Is there a way I can allocate the array elements within the device-attribute derived type without resorting
to using managed memory?
I tried making an attributes(global) alloc_gpu() kernel of just one thread to try
and allocate the array elements, but compiler would not permit the procedure.
I noticed (using above example) that if I assign edge_stream the “managed” attribute but the allocatable
array elements (s,cfl) the “device” attribute, it compiles and runs successfully.
Moreover, I seem to also to be able to use a local pointer (e_s) with device routines that point to
the managed array edge_stream. Am I doing this memory management efficiently?
Correct, only the parent type needs to be managed. The allocatable array members can have the device attribute.

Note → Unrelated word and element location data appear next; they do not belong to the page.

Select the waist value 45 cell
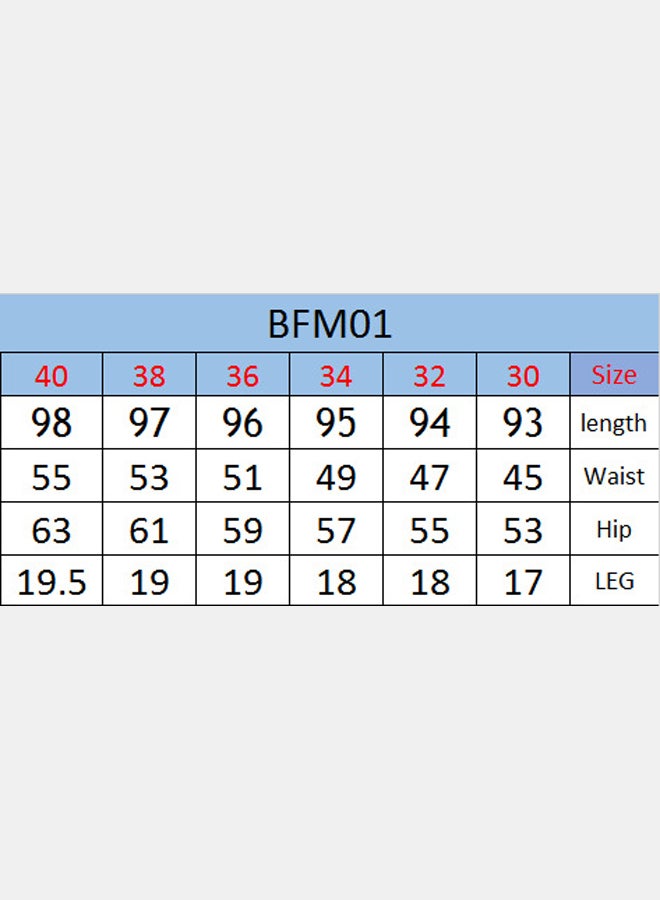 (523, 477)
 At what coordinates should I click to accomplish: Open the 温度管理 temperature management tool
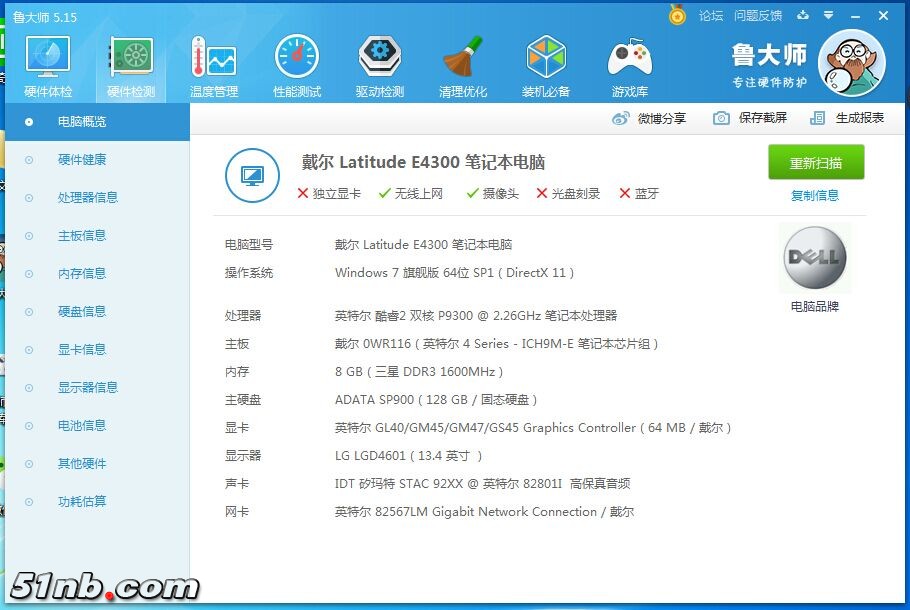214,63
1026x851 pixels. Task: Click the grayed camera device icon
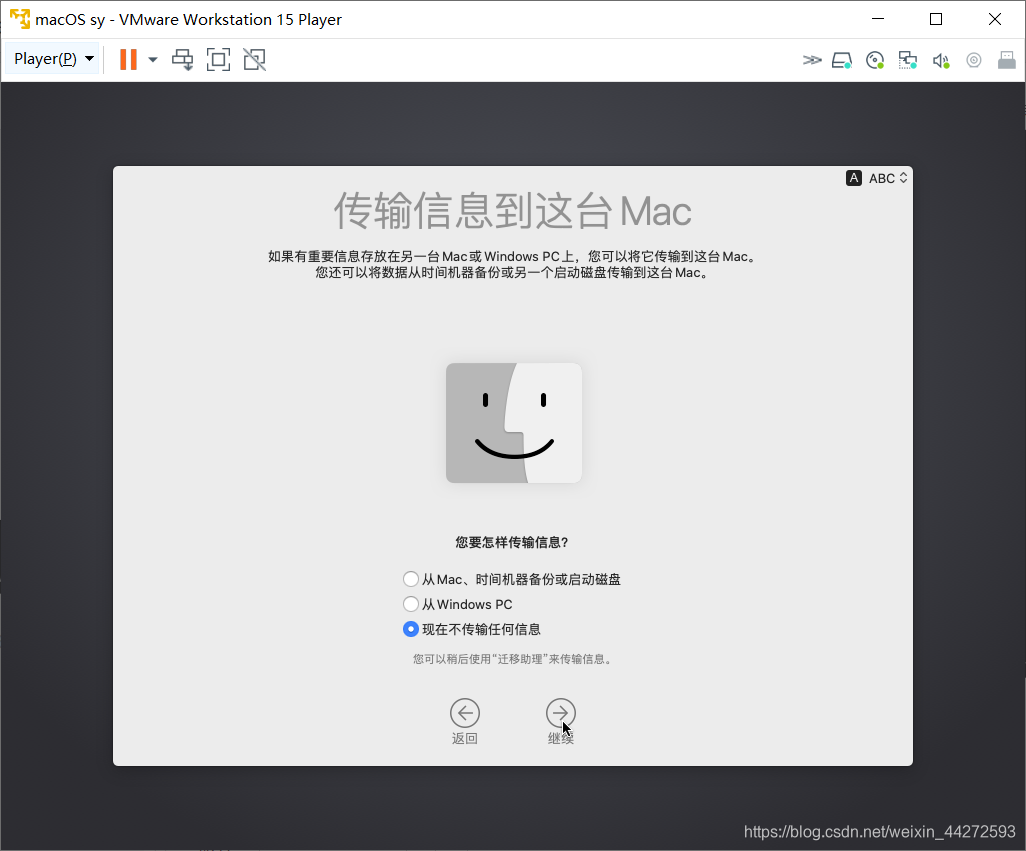[973, 60]

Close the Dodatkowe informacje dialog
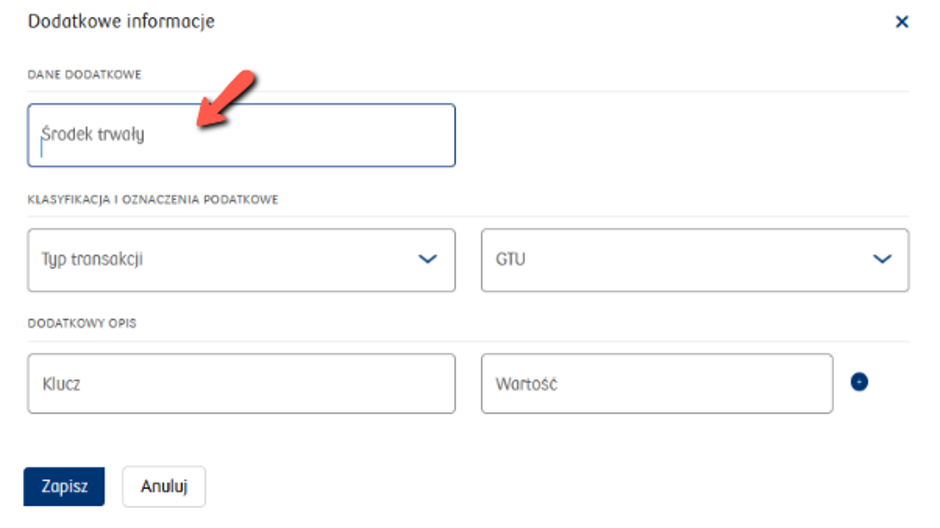click(901, 22)
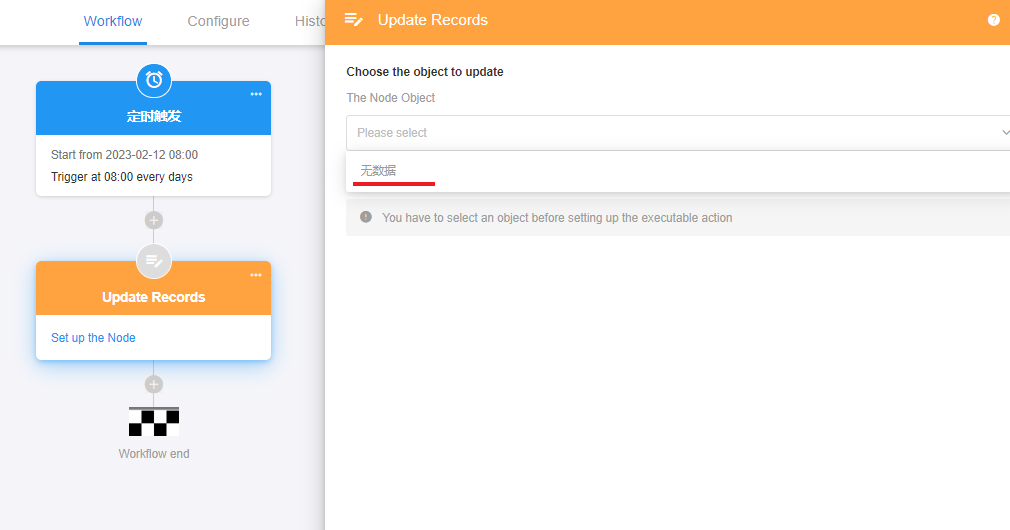Click the edit-list icon in panel header

353,20
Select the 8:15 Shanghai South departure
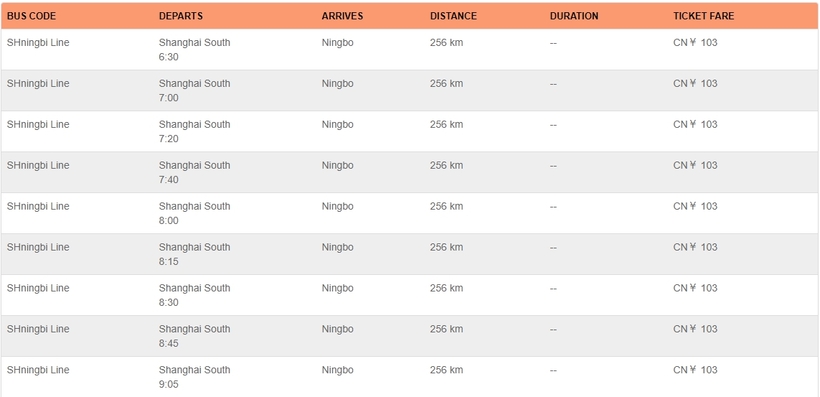Image resolution: width=820 pixels, height=397 pixels. point(195,254)

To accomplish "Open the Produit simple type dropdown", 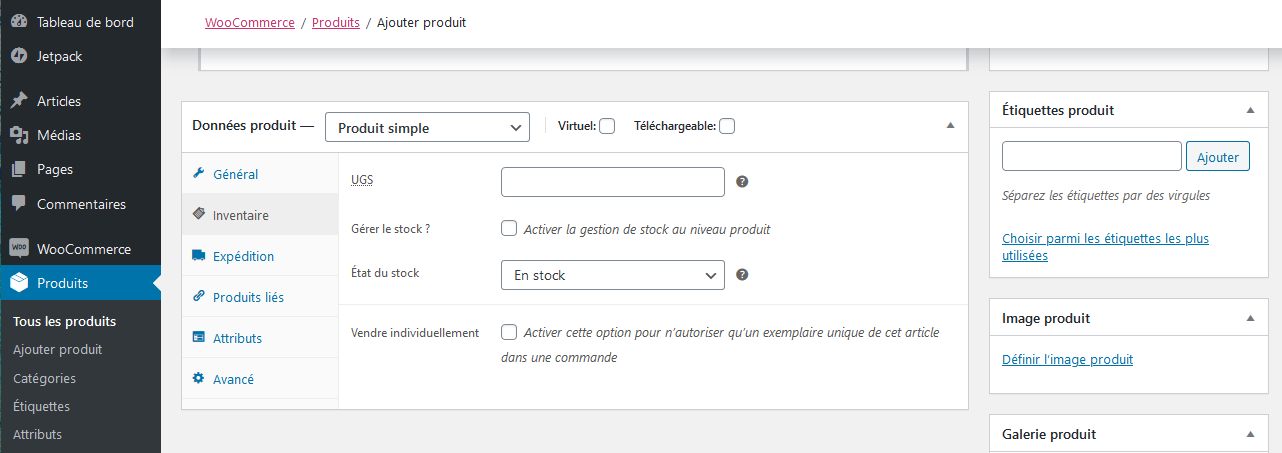I will coord(427,127).
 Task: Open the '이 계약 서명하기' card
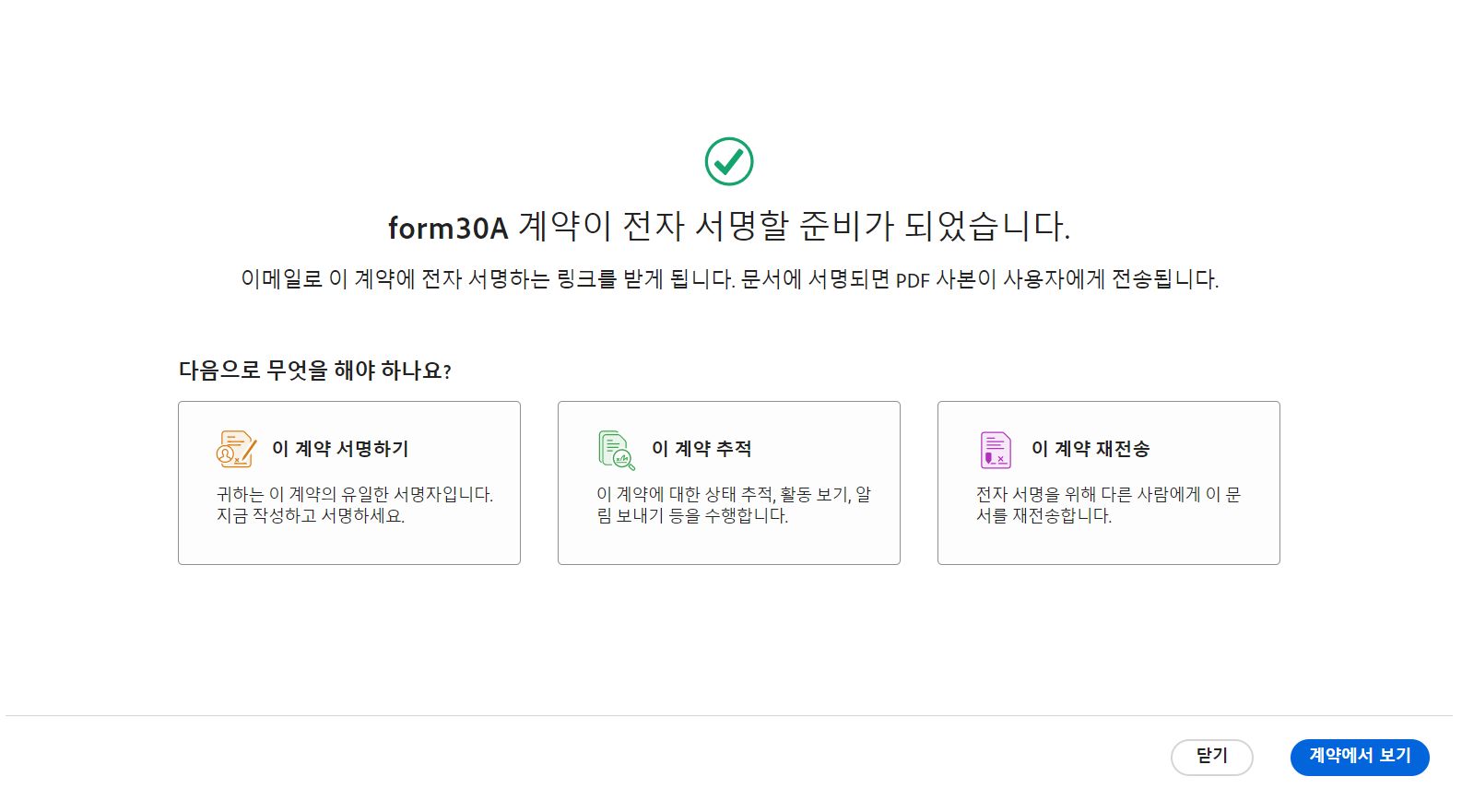(349, 482)
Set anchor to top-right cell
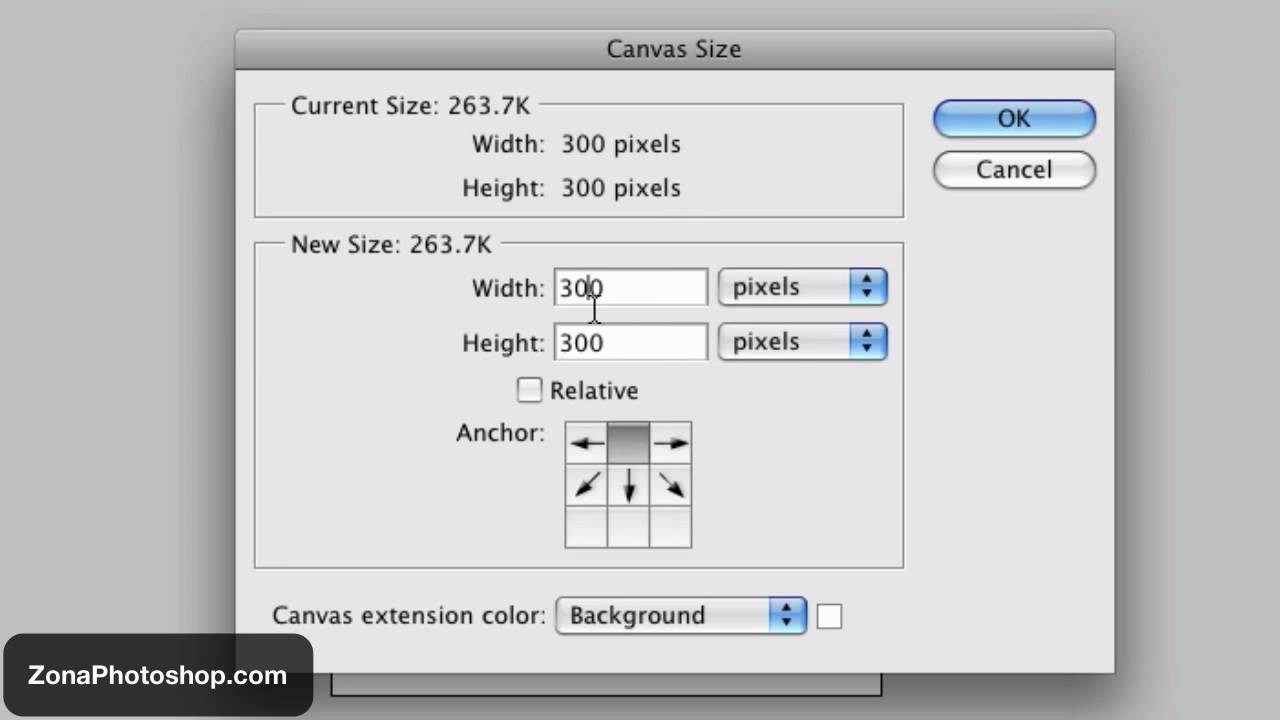Viewport: 1280px width, 720px height. [671, 443]
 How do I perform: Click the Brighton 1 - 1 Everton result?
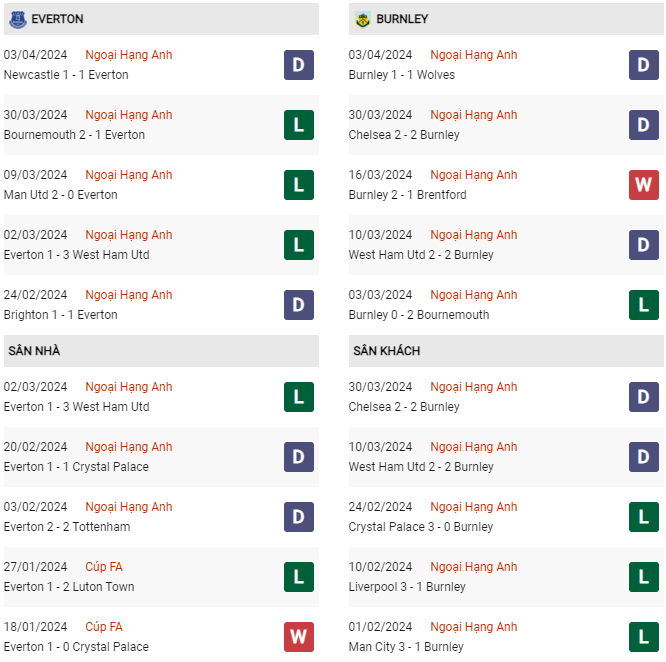click(x=60, y=315)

Again, the problem is that device data allocation can only be initiated from the host. Hence if the parent object had “device”, then when you go to allocate the members, the allocation will seg fault given the parent’s address is deferenced on the host, and it segvs.
Moreover, I seem to also to be able to use a local pointer (e_s) with device routines that point to
the managed array edge_stream.
The pointer assignment will be to the managed memory address, but that can be used as a device address so should be fine.
Am I doing this memory management efficiently?
I don’t have enough information to say, but managed memory is more about ease of use. Though like all data management, the most efficient thing is to have the program copy the data to the device at the beginning, perform all computation on that data on the device, and then bring the results back at the end. If you need the data back on the host during the run, that’s fine, but you do add in data movement cost.
The key difference with managed, is that the CUDA driver implicitly does the data movement but only when the data is “dirty”. So if you don’t touch the data on the host, the data doesn’t get copied back.